Un quasi-monopole dans le viseur de l'Europe

L'enquête de Bruxelles, ouverte en novembre dernier, ciblait les pratiques commerciales de Corning. Le régulateur soupçonnait le groupe d'abuser de sa position dominante en imposant des clauses d'exclusivité à ses clients, qu'il s'agisse des constructeurs de smartphones (les Original Equipment Manufacturer ou OEM, c'est-à-dire les fabricants d'équipement d'origine) ou des entreprises de finition du verre. Ces contrats verrouillaient le marché et empêchaient les concurrents du célèbre Gorilla Glass de se faire une place, restreignant le choix et potentiellement faisant grimper les prix pour le consommateur final.

Corning Gorilla Glass

Des engagements stricts pour éviter l'amende

Plutôt que d'infliger une amende, la Commission a rendu juridiquement contraignants les engagements proposés par Corning pour une durée de neuf ans.

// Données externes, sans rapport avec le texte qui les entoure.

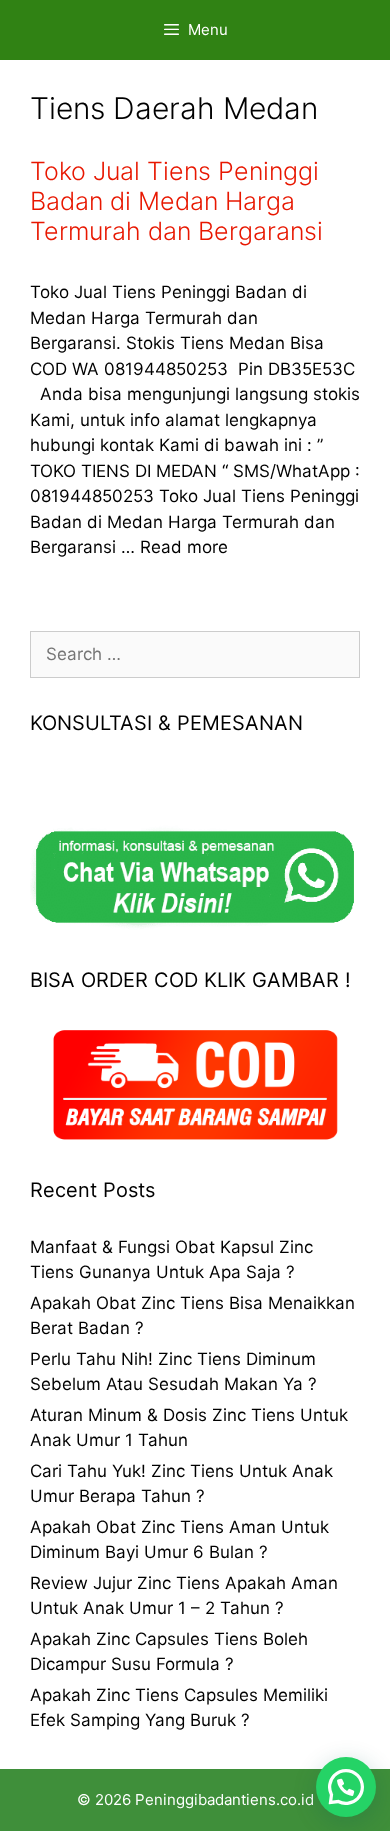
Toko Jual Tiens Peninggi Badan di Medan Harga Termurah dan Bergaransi (176, 201)
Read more (184, 547)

En cas de manquement, l'entreprise risque une sanction pouvant atteindre 10 % de son chiffre d'affaires mondial. Voici les principales mesures acceptées :

  • Suppression de toutes les clauses d'exclusivité dans les contrats actuels et futurs.
  • Interdiction d'exiger des clients qu'ils achètent une quantité minimale de verre ou qu'ils se fournissent à plus de 50 % auprès de Corning.
  • Les remises ne pourront plus être conditionnées à un volume d'achat minimal.
  • En cas de litige sur ses brevets, Corning s'engage à n'agir que sur la base d'une contrefaçon, et non d'une rupture de contrat.

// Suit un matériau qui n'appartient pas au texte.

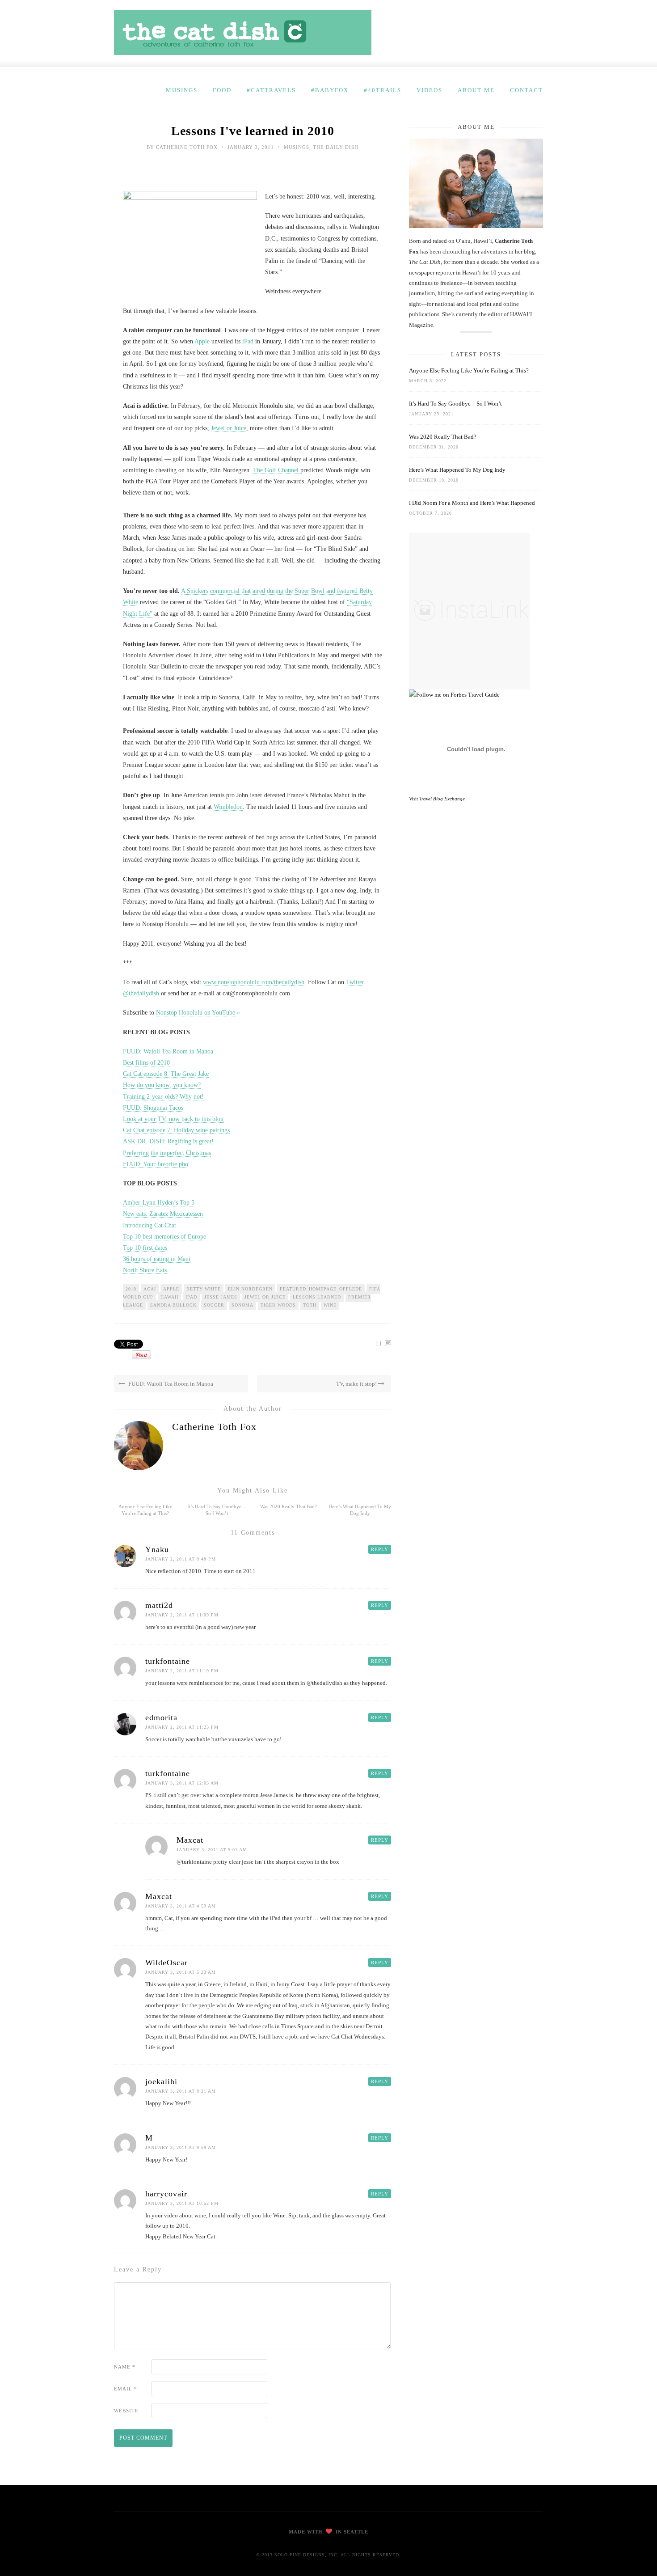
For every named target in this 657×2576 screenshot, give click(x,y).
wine (330, 1305)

Ces engagements visent à rétablir une concurrence saine sur le marché.

Corning Gorilla Glass 5

L'exception Apple, le grand gagnant de l'accord

Le point le plus marquant de cette décision est sans doute la mise à l'écart totale d'Apple. La Commission européenne a estimé que les produits développés spécifiquement par Corning pour la firme de Cupertino, comme le fameux Ceramic Shield des iPhone, ne faisaient pas partie du "marché pertinent" examiné. La raison ? Bruxelles considère que ces verres ont des « compositions spéciales et sont exclusivement utilisés par Apple ». Par conséquent, les accords qui lient les deux géants américains ne sont pas affectés par ces nouvelles règles.

Cette issue dessine un paysage contrasté. D'un côté, la plupart des fabricants de smartphones, notamment ceux sous Android, bénéficieront de plus de flexibilité pour choisir leurs fournisseurs de verre. Comme l'affirme la commissaire à la Concurrence, Teresa Ribera, cela « ouvre le marché et garantit que les consommateurs bénéficient de prix bas et de verre de protection de haute qualité ». De l'autre côté, la relation stratégique et exclusive entre Corning et Apple est non seulement préservée mais aussi validée par le régulateur européen, créant une sorte de marché à deux vitesses pour ce composant essentiel de nos appareils.